I've stopped arguing that point of view, though. I figure time will tell us what this place actually is.
I can't see Orlando's face through his hood. He has turned away from me.
I wish the new suits had one more feature. I wish we could monitor each other's physical reactions in real time. We send that information back to the Sove as we dive, but we don't give it to each other.
I didn't help with the design of the new suits, and that was a mistake. Yash designed them to handle the constantly changing energy waves we identified inside the Boneyard. The waves come from all the anacapa drives inside the Boneyard and, Yash thinks, from the Boneyard's anacapa drives as well. Each drive has a different signature, and malfunctioning drives have even stranger signatures.
We hit the waves as we move across the emptiness from one ship to another, sometimes one wave in the short distance, and sometimes three dozen waves.
Orlando's hand remains tightly wrapped around the line.
"Yeah," he says softly, in answer to my question. "I do hear that. I can't tell where it's coming from."
Elaine has stopped a few meters from us.
"Are we diving or not?" she asks.
That annoyed question went across the open channel, which means Yash heard it.
"Is there a holdup?" she asks again. "Besides Boss?"
I decide to come clean. "We've got a strange energy signature."
"I'm not reading anything from your suits," she says.
I sigh silently. We're now getting to the thing she hates—the musicality of the Boneyard itself.
"I can hear it," I say.
"Me, too," Orlando says. He doesn't have to. I hope he's not protecting me.
Even though Yash represents the Fleet on these dives, I'm in charge of them. I still run the Lost Souls Corporation, even if I've delegated many of my duties to Ilona Blake.
I never go on dives where someone else is in charge.
"Well," Yash says, "whatever you 'hear' isn't important. Examining that ship ahead of you is."
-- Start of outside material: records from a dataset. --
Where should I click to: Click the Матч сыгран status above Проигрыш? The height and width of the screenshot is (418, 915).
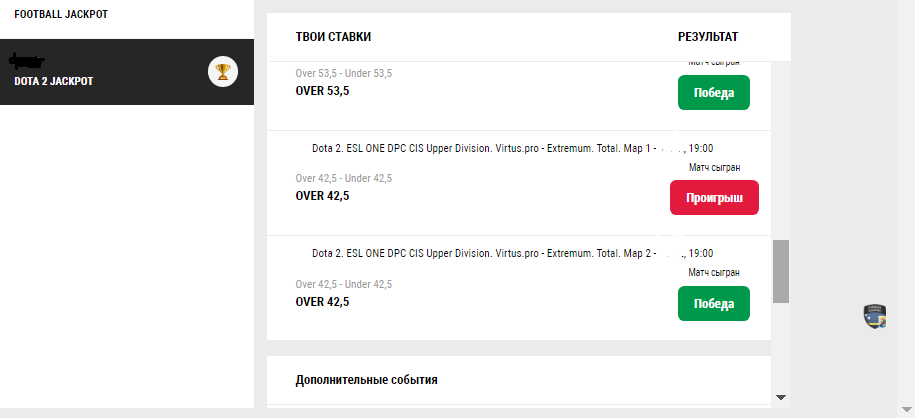(714, 167)
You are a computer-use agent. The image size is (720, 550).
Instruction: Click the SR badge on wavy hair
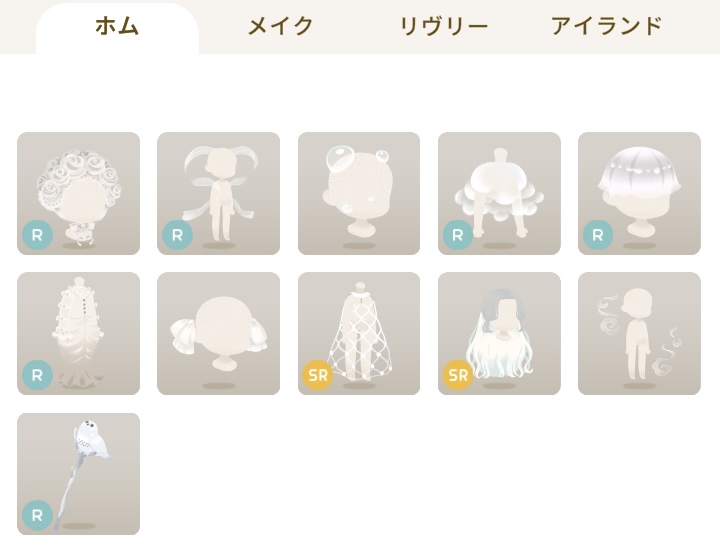click(458, 376)
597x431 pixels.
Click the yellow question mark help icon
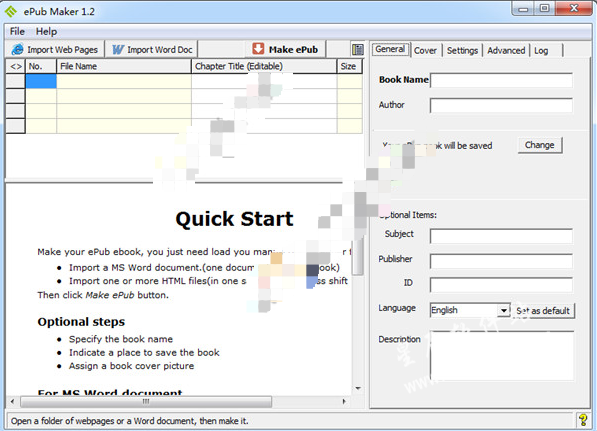[583, 420]
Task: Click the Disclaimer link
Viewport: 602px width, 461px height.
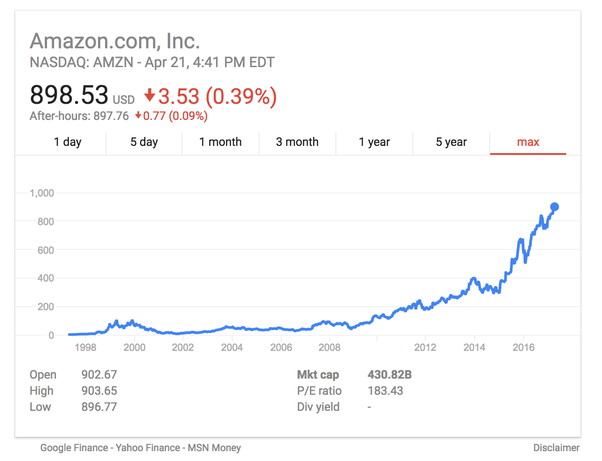Action: [557, 448]
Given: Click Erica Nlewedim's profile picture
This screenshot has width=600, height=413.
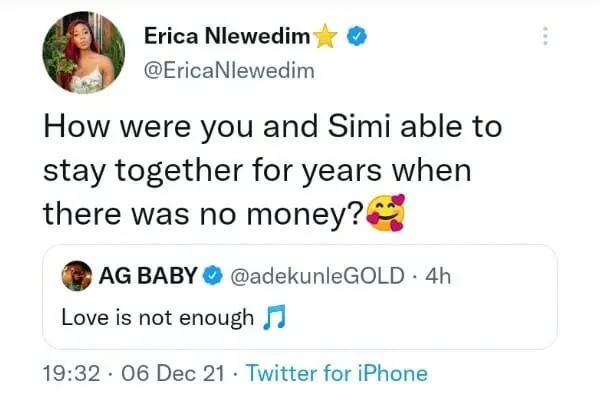Looking at the screenshot, I should click(85, 53).
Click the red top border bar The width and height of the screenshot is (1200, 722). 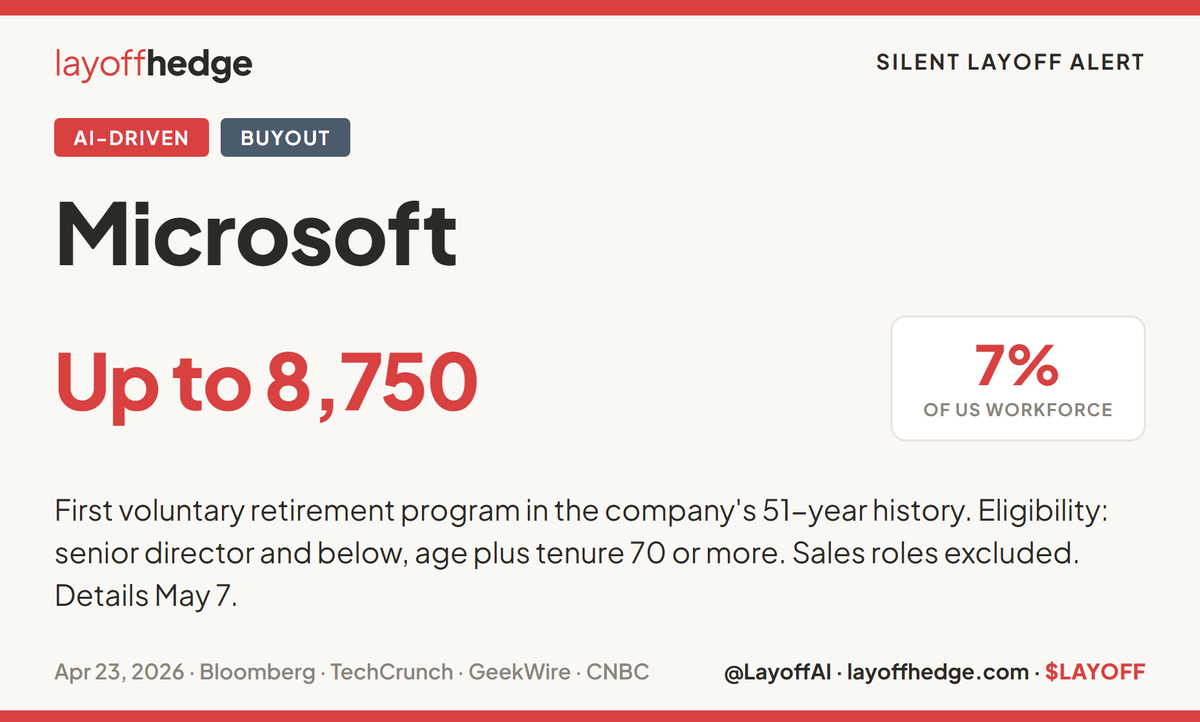tap(600, 7)
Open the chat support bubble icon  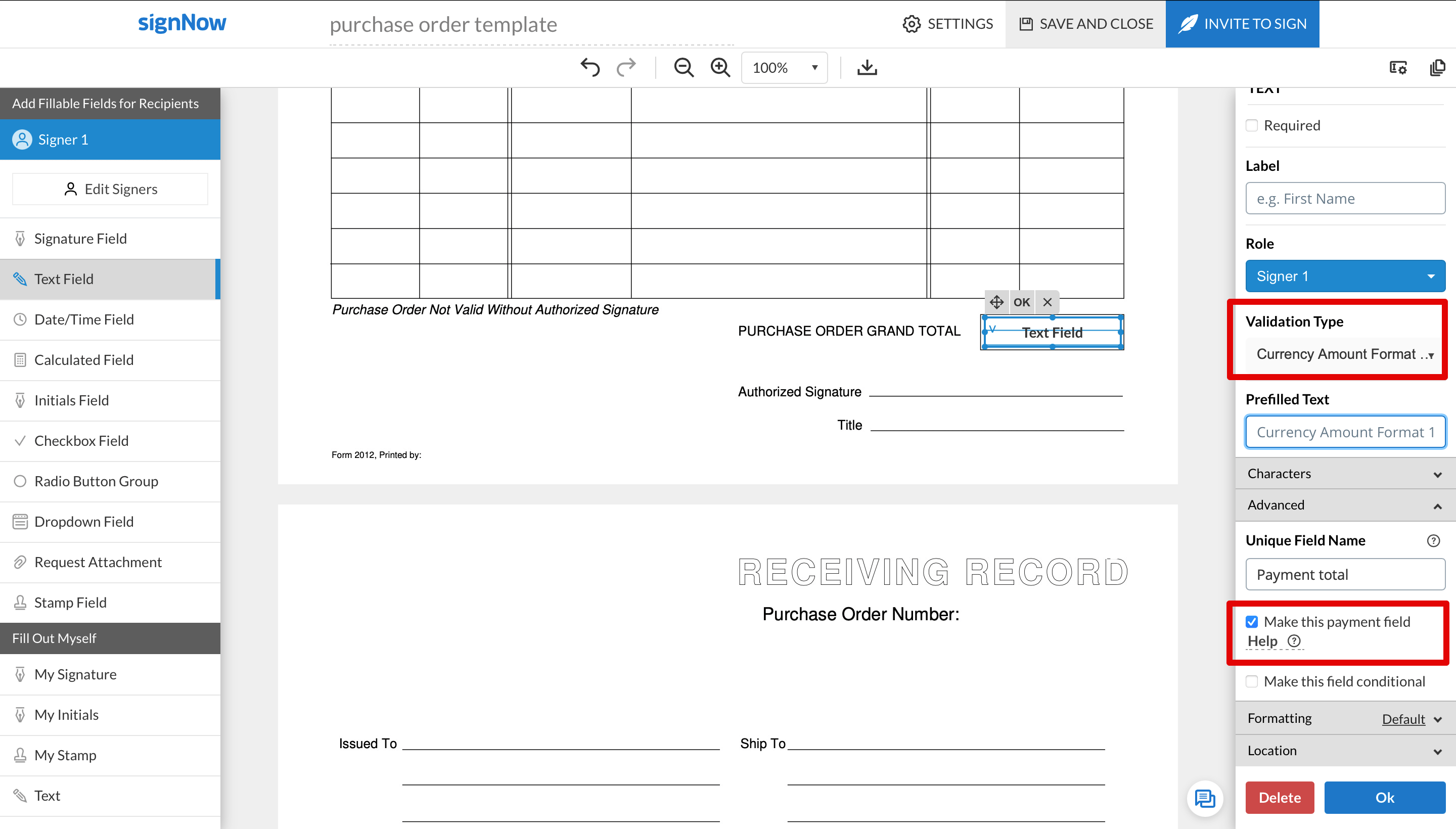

She's right. We are salvaging ships from the Boneyard, and it takes a lot of work. We've taken seventeen Dignity Vessels so far, but not all of them work as well as we want them to. We've ended up using six of them for parts.
Orlando turns toward me, remembering, maybe at this late date, that I'm the one who gives the final orders here.
I nod, then sigh.
"She's right," I say. "We're on the clock. Let's keep moving forward."